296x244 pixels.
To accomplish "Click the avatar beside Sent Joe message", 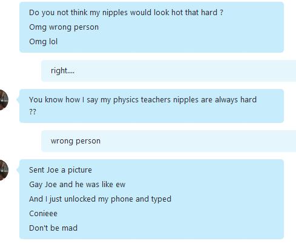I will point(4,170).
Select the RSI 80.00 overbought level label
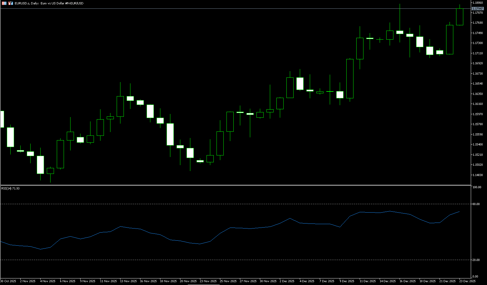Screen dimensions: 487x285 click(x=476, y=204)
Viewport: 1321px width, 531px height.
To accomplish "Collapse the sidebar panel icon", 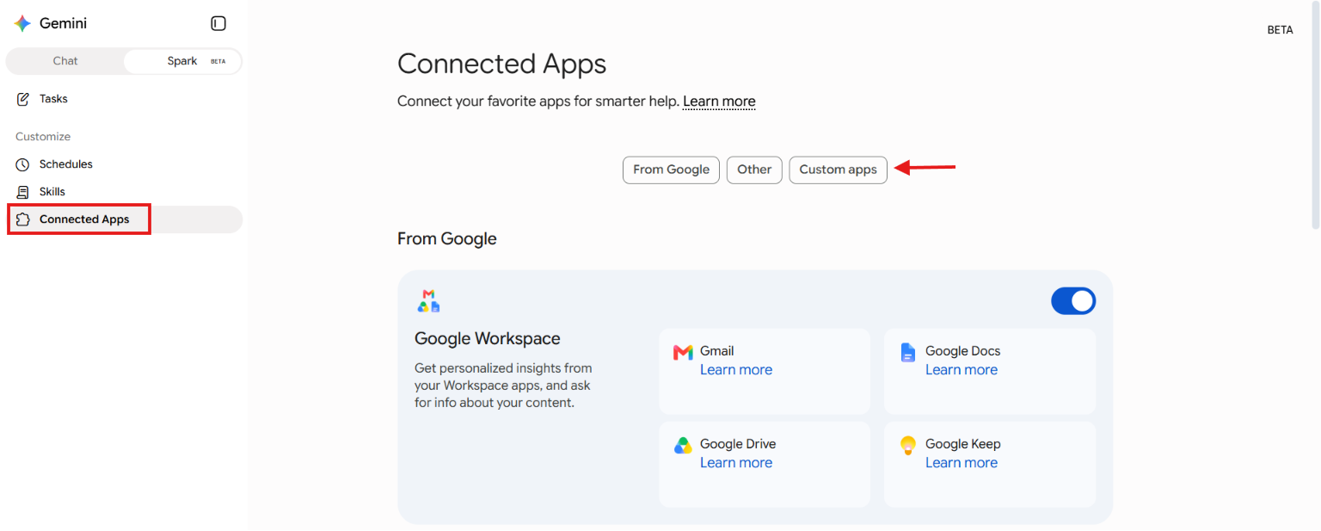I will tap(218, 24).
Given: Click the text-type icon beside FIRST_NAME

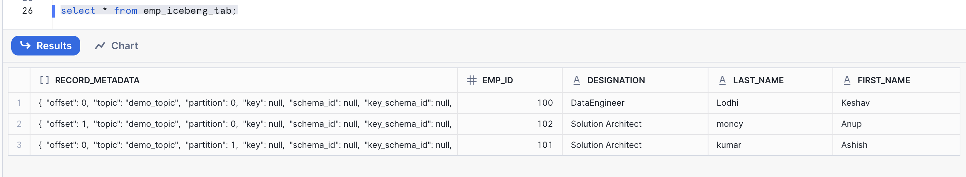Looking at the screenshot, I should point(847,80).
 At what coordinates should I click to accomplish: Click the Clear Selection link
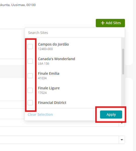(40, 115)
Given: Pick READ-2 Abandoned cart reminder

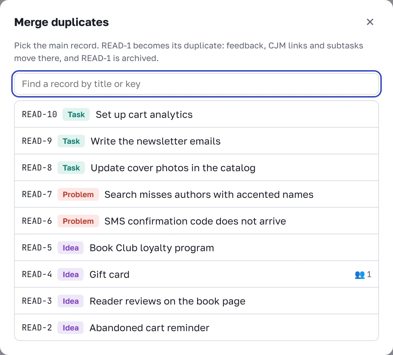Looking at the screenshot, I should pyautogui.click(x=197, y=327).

====

(WHAT YOU WILL DO):
Reproduce the lines of the material beginning with the line containing "At what coordinates" and running through the last line of the material, both ends included. Omit the pictures.

(RESPONSE TO THIS EXERCISE):
 At what coordinates should I click to accomplish: Click the Clear Selection link
(40, 115)
Given: Pick READ-2 Abandoned cart reminder

Looking at the screenshot, I should pyautogui.click(x=197, y=327).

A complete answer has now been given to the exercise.